I tre punti caldi planetari
I tre “hot-spots”, i punti caldi planetari esistenti, cioè Ucraina, Medio Oriente e Mar Cinese meridionale, saranno influenzati dall’arrivo di Donald Trump alla Casa Bianca. Certo, per quanto il nuovo Presidente americano possa cercare di mutare a modo suo il corso degli affari internazionali, va osservato che la campagna elettorale è già finita da un pezzo. Dalla propaganda alla dura realtà diplomatica, la sola “trattativa persuasiva” non basterà.
L’Ucraina è il primo “instant test” al quale Trump verrà sottoposto. Il piano preparato dalla sua squadra e che sembra avere già discusso con Zelensky, prevede una soluzione di tipo “coreano”. I rumors parlano di un armistizio “sine die” che rispetti l’attuale linea di cessate il fuoco, lungo il Donbass e la Crimea. I territori già conquistati resterebbero in mani russe. A quanto pare, nelle segrete stanze, per ora si sta trattando sullo scoglio principale, che non sono i chilometri quadrati persi dall’Ucraina, ma bensì le garanzie di sicurezza, con cui blindare il futuro di Kiev. I segnali indicano, in questo momento, la volontà comune, di tutti gli attori coinvolti, di trattare. Anche se non mancano le perplessità e soprattutto i nemici di una soluzione di questo tipo.

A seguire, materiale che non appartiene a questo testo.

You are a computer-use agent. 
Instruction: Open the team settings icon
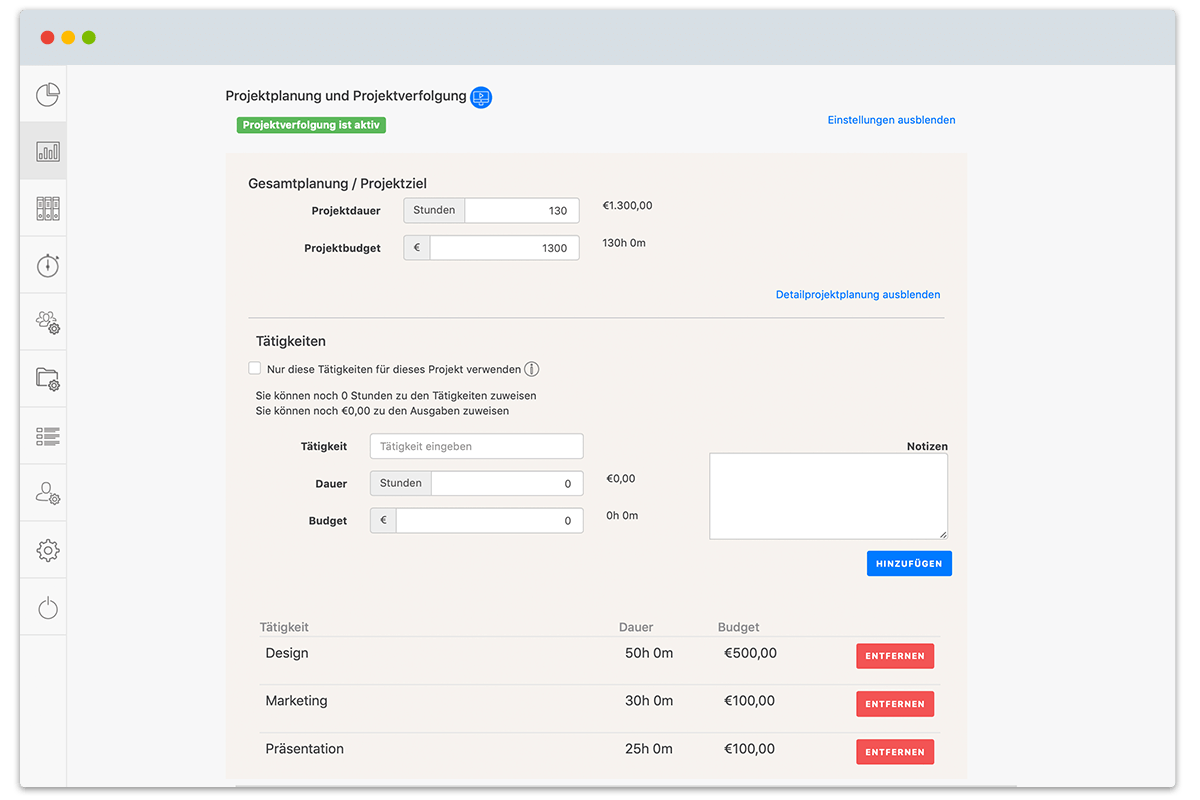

Alcuni analisti hanno addirittura ipotizzato l’esistenza di un “partito trasversale della guerra”, che soffiando sul fuoco della tensione mira a un aumento generalizzato ed esponenziale delle spese per la difesa. Con le relative commesse che ingrasserebbero il chiacchierato complesso “militare-industriale”. Solo complottismo? Forse si e forse no, perché, detto tra di noi, gli indizi ci sono tutti. Basti solo pensare che la soluzione diplomatica, ipotizzata ora, è la stessa di quella di cui si discuteva a Minsk quasi tre anni e mezzo milione di morti fa.
Ancora più incarognita è la situazione in Medio Oriente e nel Golfo Persico. Dopo il disastro della ritirata afghana, a Gaza e in Cisgiordania, il Dipartimento di Stato Usa ha dato il peggio di sé. Non ha saputo impedire che, in seguito ai massacri di Hamas del 7 ottobre, la risposta israeliana di “autodifesa” si trasformasse in una rappresaglia senza freni inibitori. La lobby ebraica americana ha pesantemente influenzato le scelte di Biden. E ora, con Trump, sarà pure peggio. Il problema è chiaro a tutti gli studiosi di politica internazionale: Israele è un Paese con una democrazia traballante, guidato da un premier estremista (Netanyahu), nelle mani di alcuni partitini messianico-nazionalistici. Il prezzo di una tale aberrazione politica lo stanno pagando i palestinesi, perché gli americani, semplicemente, tengono bordone alle strategie di pulizia etnica adottate dallo Stato ebraico a Gaza e Cisgiordania. Come, d’altronde, certificato dalle pronunce della Corte internazionale dell’Aja.
L’obiettivo attuale del Likud al potere, nel lungo periodo, è quello di costruire il “Grande Israele”, annettendosi Gaza e i Territori, aree del Sud del Libano e la fascia siriana ai piedi del Golan, verso Quneitra. Inoltre, l’obiettivo finale, irrinunciabile, resta quello di bombardare i siti nucleari iraniani.
Il terzo ‘punto caldo’ è lo Stretto di Taiwan, un’area cruciale per la navigazione nell’Indo-Pacifico, ma soprattutto una linea di confronto rovente tra Cina e Stati Uniti. Il motivo ufficiale della contesa riguarda la sovranità sull’isola di Formosa. Non è solo un problema di ‘bandiera’, ma soprattutto di sostanza: la Cina nazionalista, alleata degli Usa, è infatti la prima produttrice mondiale di microchip. Insomma, gratta gratta sotto la vernice del patriottismo spuntano sempre i dollari. Il guaio è che la contrapposizione sino-americana si sta allargando, toccando tutti i Paesi della regione, costretti, loro malgrado, a schierarsi.
Così anche chi non c’entra niente, come le Filippine, il Vietnam o la Malesia è obbligato a guardarsi le spalle, perché, come recita un antico proverbio indiano, “quando due elefanti combattono, è sempre l’erba a restare schiacciata”.